How to approach Vol. II is entirely your call, but the first installment flowed much more smoothly. You’re either listening to an exemplary, abundant collection of dark, frigid minimal synth tracks, or a shorter offering of abstract experimentalism, but the two uneven parts are sequenced across the albums in a disruptive fashion. Moreover, the latter genre is much more readily available than the former, even in the small runs of cassettes and CD-Rs that populate its landscape, and is held in a more serious regard amongst critical bodies. It’s basically a clash of rock versus pop. Noise is from Mars, but feelings are from Venus, and it’s much harder for most to try to come to terms with the complexities of music that asks for an investment of emotions, than that which either mandates their absence, or attempts to obliterate them in a show of caustic aural force.

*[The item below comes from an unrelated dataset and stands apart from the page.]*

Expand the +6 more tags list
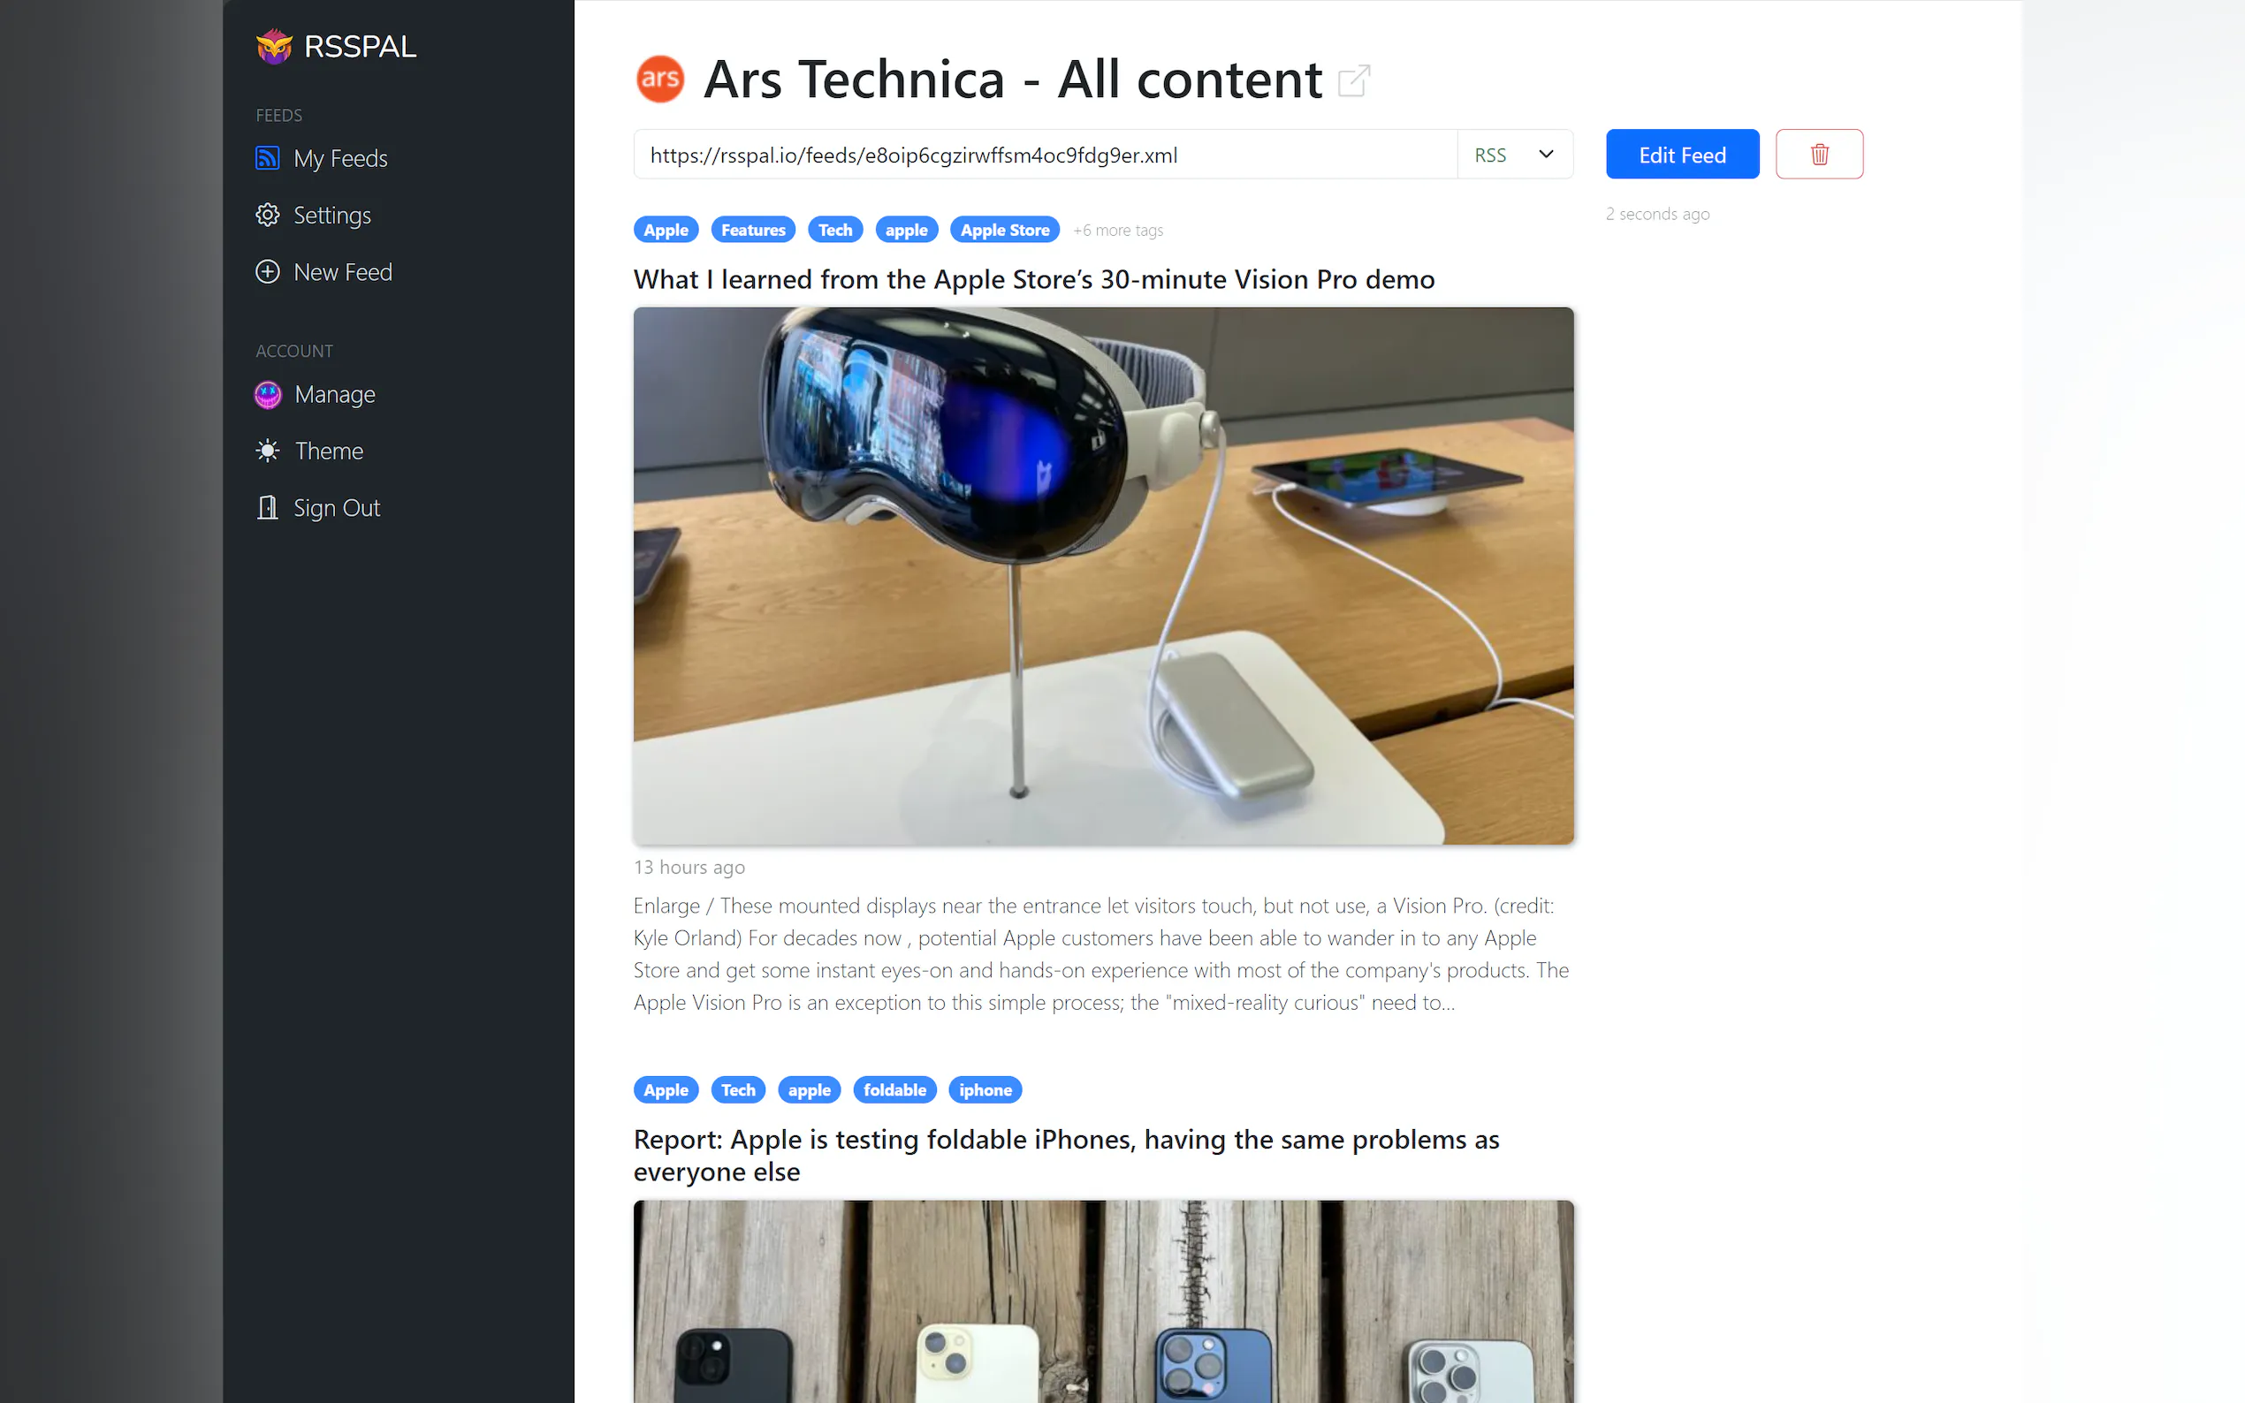2245x1403 pixels. pos(1117,230)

Still, song-based material claims the majority of Vol. II’s two-hour-plus runtime, and accounts for all of its brightest moments. As with the first installment, you will likely be surprised how songs so similar in construction – pulsing bassline, drum machine kick, monotone vocals – can sound so unique against each other. Flesh Graey Display’s “A Smoke Filled Room” enchants with its off-kilter synth lead, likely pecked out with fingers instead of streamed into a sequencer. Offerings by Martial Canterel, Xeno and Oaklander, and Sleep Museum continue where their tracks from the first collection left off, a buzzing and discomforting display of personal politics run through the strictures of the form. Schoolwerth presents each artist in the book with the same degree of care as the ones before and after, and several collages of Wierd flyers, photos from the events he’s thrown, and gushing thank you lists present the world he’s built as one close-knit family, borne of dysfunction but extending a hand of support and understanding all throughout. Such efforts are going to keep the music that he loves flowing, and will extend the history of the form well beyond the medium, somewhere between weird and wired, and “Very Rare” indeed.